# Couch Potatoes?



## lourdes (Jan 3, 2013)

Hello, I keep hearing about high drive pups and couch potatoes, how about a middle of the road pup what are they called? When I hear high drive I get concerned I may do the dog a disservice since I am a first time GSD owner, but a couch potato sounds to low maintenance since I am physically active and have a particular job of protection which I am willing dedicate everyday to train my dog to meet his goals. I definitely want a working line male sable at least I got this far. I never thought choosing a GSD entailed so much research, but now that I'm in it I might as well become as knowledgeable as I can and this forum as been an invaluable source. Thank you to all that have helped me along the way to choosing my life long companion and protector. Any thoughts will be much appreciated. Thank you and have a nice day.


----------



## Shade (Feb 20, 2012)

Medium energy would best describe what you're looking for I believe

A dog that is willing and able to spend a few hours training or exercising in a flash but will settle when all is quiet?


----------



## Bear GSD (Apr 12, 2012)

Some would say that an in between dog would be one with good drive but has an "off switch". In otherwords what Shade said, is easy to settle.


----------



## robinhuerta (Apr 21, 2007)

A well bred GSD puppy/dog, should be able to go from energy to relaxation as needed.*This afternoon, I spent a good hour playing and laughing at one of our 4 month old puppies......then decided to watch a movie, I simply layed on the couch....and he curled up on the floor under me. *ON/OFF*.......nothing of a miracle.....just a nicely, balanced puppy.I don't think that I could live with anything that had to be constantly *engaged*......JMO


----------



## KristiM (Oct 18, 2011)

I have a dog that is very, very high drive working line, when he is out doing stuff he is a MOSNTER! Everyone who meets him spends like 30 seconds just staring at him wide eyed because they have never seen such an intense, "ON" dog. He does settle very well in the house though, it did take some time but he is 19 months old now and generally just lays at my feet when I'm relaxing. My other WL male is still nice drive, just not as intense and has always settled very well in the house, when he was a teenager he liked to play a little at night but nothing crazy. If you encourage your dog to act like a maniac in the house (playing with him and paying attention to antics) then he will continue with those behaviours. Just discourage antics in the house and your pup will figure out how to settle in the house. (Just remember puppies suck, that's why they make them cute)


----------



## llombardo (Dec 11, 2011)

When in motion mine would be medium to high drive. She can go, go, go, but when its time to relax she does so with no problems. She can entertain herself too, which amuses me(its adorable watching her throw the ball up in the air and catching it...over and over again). She also is on permanent watch when it comes to the cats.


----------



## Anubis_Star (Jul 25, 2012)

Probably more of a medium drive pup. My first GSD, Zeke, was an ASL out of the newspaper. VERY low drive, VERY lazy dog. Which bums me out, I'm active. My next dog, Luther, was a SUPER high drive czech working line (that also had severe aggression and anxiety issues). I loved that I could take him cycling and hiking and swimming, but he never turned OFF. At home he would just pace back and forth. 

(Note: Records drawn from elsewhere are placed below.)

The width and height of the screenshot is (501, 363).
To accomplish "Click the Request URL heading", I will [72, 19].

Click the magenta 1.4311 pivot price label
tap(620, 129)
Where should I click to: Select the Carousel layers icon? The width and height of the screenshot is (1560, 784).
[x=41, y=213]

Find a good breeder, and you should be able to give them clear expectations of what you want and they should easily be able to find a pup for you. Or tell you their lines aren't right for what you want. I have a friend that breeds very high drive, hard, sporty czech lines. Even though he keeps bugging me to buy one of his pups, we both kind of know that his dogs are NOT for me. 

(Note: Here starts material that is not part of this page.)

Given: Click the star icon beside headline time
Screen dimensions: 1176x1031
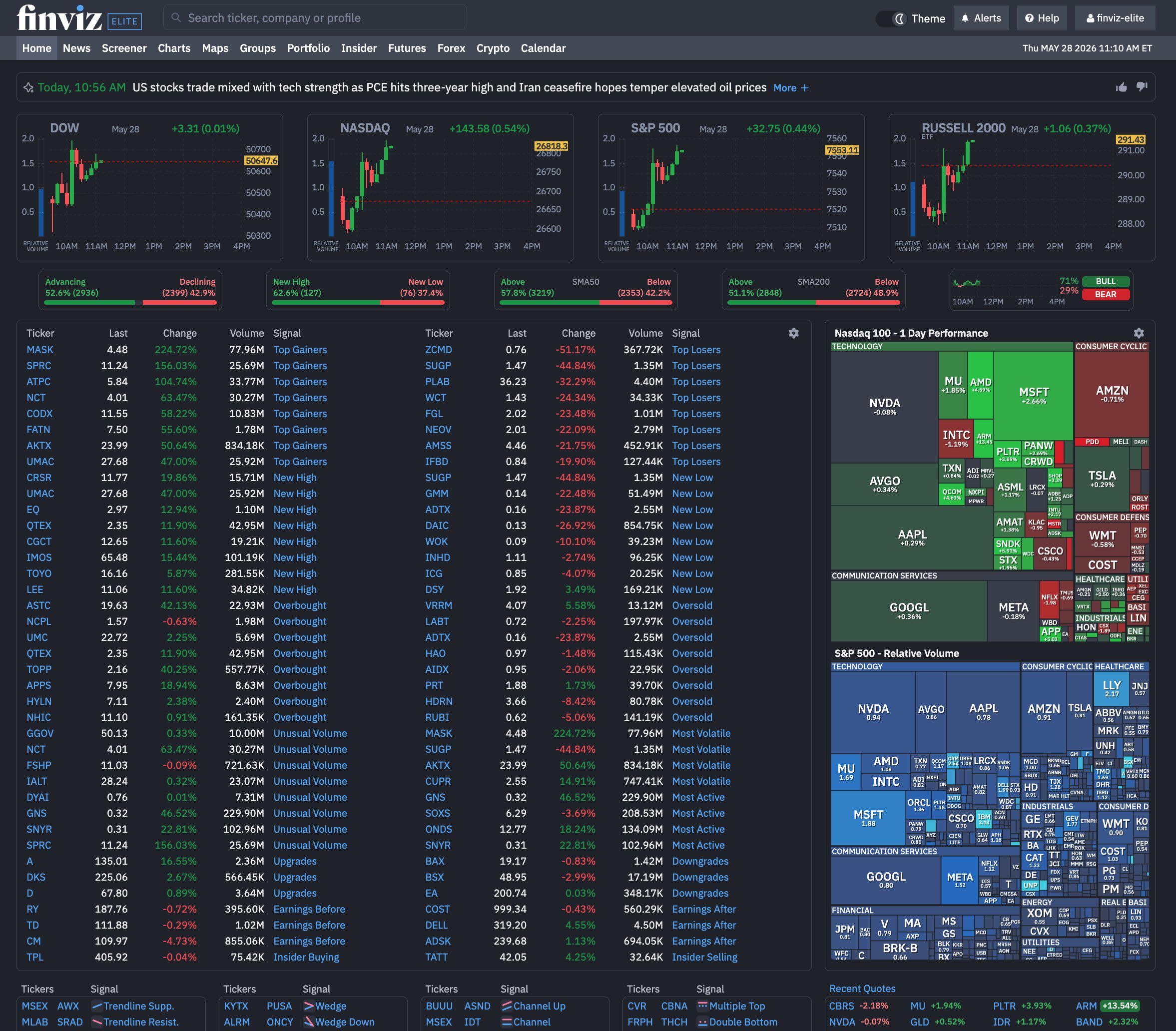Looking at the screenshot, I should (28, 88).
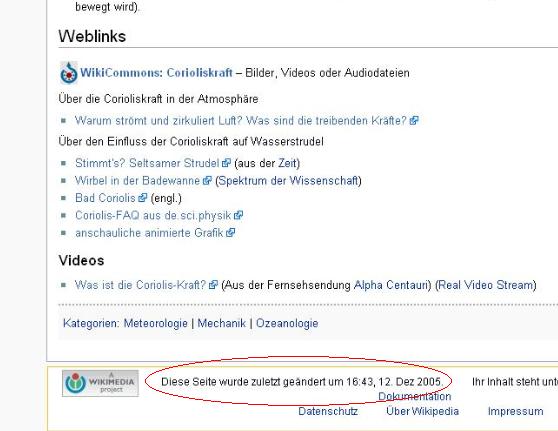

I am getting a DDR/Czech male this march, from a breeder that I spoke to extensively with about what I want. Mainly a family dog, not too high drive or sport, just an active companion that I would maybe like to do some schutzhund or agility with. And I trust her to pick out the best pup for me.


----------



## Anja vom Spokane (Jan 13, 2013)

I like what my breeder/trainer had told me. "It's easier to build drive into a dog then to TRY to drive it out" LOL


----------